His message is hardly a new one.

A former Baathist himself, Allawi has been outspoken in his efforts to end the so-called de-Baathification programme and re-establish the Iraqi Army.

Allawi called the US dissolution of the army last year one of the many grave errors since Saddam Hussein's fall and said he would rebuild strong security forces to combat violence plaguing Iraq.

"Mistakes, big mistakes, were made, including dissolving the army, police services and internal security forces," Allawi, a CIA-backed former exile opponent of Saddam, told Aljazeera Television. "We have begun to rectify these mistakes."

Army, Baathists dissolved

After Saddam was toppled last year, Iraq's US occupying administrator Paul Bremer dissolved the 375,000-strong army and imposed a campaign of de-Baathification to clear out the old administration.

"Generations of Iraqis went through the Baathification process.
If we paint everyone with the same brush, then we'll have to put half the population on trial"

Dr Taha Jazaa, chief editor,
al-Watan newspaper

Allawi added that he may issue a law next week reinstating some former Baath party members.

"The decision (on whether to reinstate Baathists) will be announced next week," said Allawi, who broke with the Baath party in the 1970s.

Many Iraqis agree that the US handling of Iraq - specifically related to de-Baathification and the Iraqi Army - has been disastrous.

'Catastrophic error'

Dr Taha Jazaa, chief editor of al-Watan newspaper in Baghdad, told Aljazeera.net that Washington's policies were rife with "catastrophic errors".

"Generations of Iraqis went through the Baathification process. If we paint everyone with the same brush, then we'll have to put half the population on trial."

Jazaa says that the Bush administration does not appreciate the fact that Baathism was an ideology that incorporated various sectors of society with conflicting views and beliefs.

Paul Bremer has been criticised
for implementing the policy

"There were sectarian Baathists, secular Baathists, capitalist Baathists, communist Baathists, Marxist Baathists, and even opportunist Baathists - who would use the Baath party to serve their own interests," he said.

Political analysts put the number of Baathists at about two million people, but factoring in family dependents results in a large sector of Iraqi society being marginalised - and worse - in financial straits.

Sacked without reason

Dr Wamid Nadhmi, a political science professor at Baghdad University, told Aljazeera.net that many Iraqis were dismissed from their position without any hearing or for any reason, apart from being a Baath member.

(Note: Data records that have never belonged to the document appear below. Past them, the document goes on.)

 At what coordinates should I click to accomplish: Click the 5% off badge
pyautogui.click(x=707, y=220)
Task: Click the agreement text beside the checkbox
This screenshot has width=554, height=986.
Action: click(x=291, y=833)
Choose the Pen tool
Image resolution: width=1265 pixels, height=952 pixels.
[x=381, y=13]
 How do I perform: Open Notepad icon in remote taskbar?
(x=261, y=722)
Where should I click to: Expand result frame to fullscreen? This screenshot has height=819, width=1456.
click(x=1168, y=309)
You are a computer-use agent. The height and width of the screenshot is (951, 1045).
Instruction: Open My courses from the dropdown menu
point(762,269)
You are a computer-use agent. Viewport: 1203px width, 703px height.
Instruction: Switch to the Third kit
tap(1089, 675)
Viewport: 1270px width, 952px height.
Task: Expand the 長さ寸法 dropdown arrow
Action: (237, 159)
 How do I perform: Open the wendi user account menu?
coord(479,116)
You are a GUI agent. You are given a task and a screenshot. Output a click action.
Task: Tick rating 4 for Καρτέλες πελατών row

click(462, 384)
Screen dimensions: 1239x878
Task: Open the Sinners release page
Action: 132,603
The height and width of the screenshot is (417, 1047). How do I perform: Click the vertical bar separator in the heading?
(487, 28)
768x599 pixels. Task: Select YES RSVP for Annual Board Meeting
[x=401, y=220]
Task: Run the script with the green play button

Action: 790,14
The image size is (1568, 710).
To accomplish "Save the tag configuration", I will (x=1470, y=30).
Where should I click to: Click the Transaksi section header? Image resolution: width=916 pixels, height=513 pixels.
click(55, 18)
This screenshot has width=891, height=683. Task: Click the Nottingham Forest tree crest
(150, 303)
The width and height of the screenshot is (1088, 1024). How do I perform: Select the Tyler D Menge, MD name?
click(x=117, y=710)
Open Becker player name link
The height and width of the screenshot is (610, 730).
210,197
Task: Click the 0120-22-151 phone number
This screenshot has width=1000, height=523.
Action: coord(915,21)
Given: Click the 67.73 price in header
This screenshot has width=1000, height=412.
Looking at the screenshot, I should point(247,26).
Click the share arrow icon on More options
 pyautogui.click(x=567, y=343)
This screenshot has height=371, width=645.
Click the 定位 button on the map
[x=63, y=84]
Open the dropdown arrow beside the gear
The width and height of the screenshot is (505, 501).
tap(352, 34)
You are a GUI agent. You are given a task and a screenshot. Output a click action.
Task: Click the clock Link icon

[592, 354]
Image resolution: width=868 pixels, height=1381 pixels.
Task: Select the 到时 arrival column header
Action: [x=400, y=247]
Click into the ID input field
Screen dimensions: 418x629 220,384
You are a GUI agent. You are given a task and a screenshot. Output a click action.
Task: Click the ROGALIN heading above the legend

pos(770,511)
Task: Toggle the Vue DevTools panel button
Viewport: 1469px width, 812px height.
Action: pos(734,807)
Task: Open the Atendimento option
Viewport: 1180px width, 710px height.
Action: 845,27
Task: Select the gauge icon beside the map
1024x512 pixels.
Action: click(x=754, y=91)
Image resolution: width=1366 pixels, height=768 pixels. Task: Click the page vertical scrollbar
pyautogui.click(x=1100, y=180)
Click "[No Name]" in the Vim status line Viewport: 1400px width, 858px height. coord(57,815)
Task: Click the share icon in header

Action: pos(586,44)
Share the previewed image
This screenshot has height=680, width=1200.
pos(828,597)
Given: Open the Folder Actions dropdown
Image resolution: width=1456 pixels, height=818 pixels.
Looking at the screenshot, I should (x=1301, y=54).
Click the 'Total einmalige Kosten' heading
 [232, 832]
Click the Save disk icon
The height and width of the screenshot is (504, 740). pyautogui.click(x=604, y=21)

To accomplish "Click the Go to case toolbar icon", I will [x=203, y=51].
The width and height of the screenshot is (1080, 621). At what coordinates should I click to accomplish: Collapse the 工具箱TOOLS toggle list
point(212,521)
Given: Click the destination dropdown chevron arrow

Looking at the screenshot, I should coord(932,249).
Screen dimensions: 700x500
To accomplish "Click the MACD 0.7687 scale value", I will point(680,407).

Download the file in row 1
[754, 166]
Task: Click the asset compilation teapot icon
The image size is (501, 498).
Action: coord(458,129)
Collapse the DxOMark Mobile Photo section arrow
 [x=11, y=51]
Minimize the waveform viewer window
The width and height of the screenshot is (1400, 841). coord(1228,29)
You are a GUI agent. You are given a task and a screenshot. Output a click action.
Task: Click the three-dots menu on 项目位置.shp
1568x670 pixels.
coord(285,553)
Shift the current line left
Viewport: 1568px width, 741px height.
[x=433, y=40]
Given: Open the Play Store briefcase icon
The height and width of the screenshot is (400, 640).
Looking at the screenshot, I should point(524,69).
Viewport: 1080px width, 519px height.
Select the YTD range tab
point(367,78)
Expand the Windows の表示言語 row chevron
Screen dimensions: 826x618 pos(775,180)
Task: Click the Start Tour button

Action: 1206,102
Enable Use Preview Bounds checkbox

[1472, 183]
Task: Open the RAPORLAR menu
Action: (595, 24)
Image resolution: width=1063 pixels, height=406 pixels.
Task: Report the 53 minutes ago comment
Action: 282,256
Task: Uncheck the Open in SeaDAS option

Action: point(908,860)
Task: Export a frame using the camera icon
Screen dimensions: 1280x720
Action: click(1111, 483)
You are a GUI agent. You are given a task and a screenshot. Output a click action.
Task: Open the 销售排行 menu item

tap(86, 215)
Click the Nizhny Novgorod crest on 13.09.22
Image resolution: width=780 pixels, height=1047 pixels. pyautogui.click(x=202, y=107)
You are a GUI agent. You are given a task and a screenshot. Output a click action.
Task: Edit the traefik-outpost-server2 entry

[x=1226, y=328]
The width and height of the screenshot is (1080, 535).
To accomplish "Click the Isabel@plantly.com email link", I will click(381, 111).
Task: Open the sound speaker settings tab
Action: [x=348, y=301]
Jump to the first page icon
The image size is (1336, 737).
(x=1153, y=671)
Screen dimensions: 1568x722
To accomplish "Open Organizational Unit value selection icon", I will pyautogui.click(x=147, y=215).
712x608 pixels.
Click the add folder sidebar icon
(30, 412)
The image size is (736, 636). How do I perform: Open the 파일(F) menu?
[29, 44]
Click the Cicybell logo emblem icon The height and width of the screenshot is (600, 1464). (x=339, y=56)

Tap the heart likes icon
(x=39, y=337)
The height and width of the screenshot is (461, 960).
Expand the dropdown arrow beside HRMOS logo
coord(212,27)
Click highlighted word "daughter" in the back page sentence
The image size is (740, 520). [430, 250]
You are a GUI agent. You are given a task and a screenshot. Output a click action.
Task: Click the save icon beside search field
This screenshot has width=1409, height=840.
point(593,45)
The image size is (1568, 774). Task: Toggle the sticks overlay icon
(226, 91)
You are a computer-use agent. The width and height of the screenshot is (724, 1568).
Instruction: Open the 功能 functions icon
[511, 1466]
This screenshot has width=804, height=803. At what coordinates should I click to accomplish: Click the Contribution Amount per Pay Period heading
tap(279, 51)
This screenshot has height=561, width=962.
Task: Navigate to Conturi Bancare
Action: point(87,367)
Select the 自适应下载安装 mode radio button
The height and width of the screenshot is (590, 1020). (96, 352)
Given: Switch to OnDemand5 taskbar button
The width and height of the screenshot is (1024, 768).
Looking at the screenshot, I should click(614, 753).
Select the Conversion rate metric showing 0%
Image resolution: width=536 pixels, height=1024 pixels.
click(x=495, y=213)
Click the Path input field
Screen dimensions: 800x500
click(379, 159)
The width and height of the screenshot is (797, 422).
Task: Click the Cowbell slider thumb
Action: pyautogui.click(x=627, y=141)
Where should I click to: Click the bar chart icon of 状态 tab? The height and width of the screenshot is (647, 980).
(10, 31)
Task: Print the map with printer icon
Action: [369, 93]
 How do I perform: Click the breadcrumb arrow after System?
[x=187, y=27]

"This policy should have only been used against individuals who have blood on their hands"

Dr Ahmad Abd al-Majid,
chief editor, Azzaman newspaper

"Three thousand professors have been sacked without any compensation or salary. Where is the human rights there?" Nadhmi said.

Nadhmi voiced frustration at seeing members of the governing council - some of whom were Baathists themselves until 1978 - being permitted to lead normal lives and participate in the reconstruction of Iraq.

Meanwhile technocrats or civil servants are being unfairly targeted.

"I cannot understand why the former minister of information (Muhammad Said al-Sahaf) is allowed to leave the country in a first class airplane, but a professor gets dismissed without any salary," he said.

Unwise decision

Dr Ahmad Abd al-Majid, the chief editor of Azzaman newspaper in Baghdad, says that Bremer was foolish to listen to members of the Iraq Governing Council who advocated de-Baathification.

"Who says all Baathists were bad?" he told Aljazeera.net.

"This policy should have only been used against individuals who have blood on their hands," al-Majid said.

"I cannot understand why the former minister of information (Muhammad Said al-Sahaf) is allowed to leave the country in a first class airplane, but a professor gets dismissed without any salary"

Dr Wamid Nadhmi, professor, Baghdad University

Independent Iraqi politician Dr Raad Mowlud Mukhlis agrees. He says that the de-Baathification programme should have been replaced with a decriminalisation effort.

"The US should have listened to this suggestion. Iraq has many Baathists who are great citizens, but what has happened to them today is totally against democracy and the basics of freedom," he said.

Allawi made it clear on Saturday that he intends to reverse the de-Baathification policy and may bring back the expertise of many who worked under Saddam.

If he is to begin rebuilding security, infrastructure, and Iraqi society, then Allawi has no other choice, say analysts.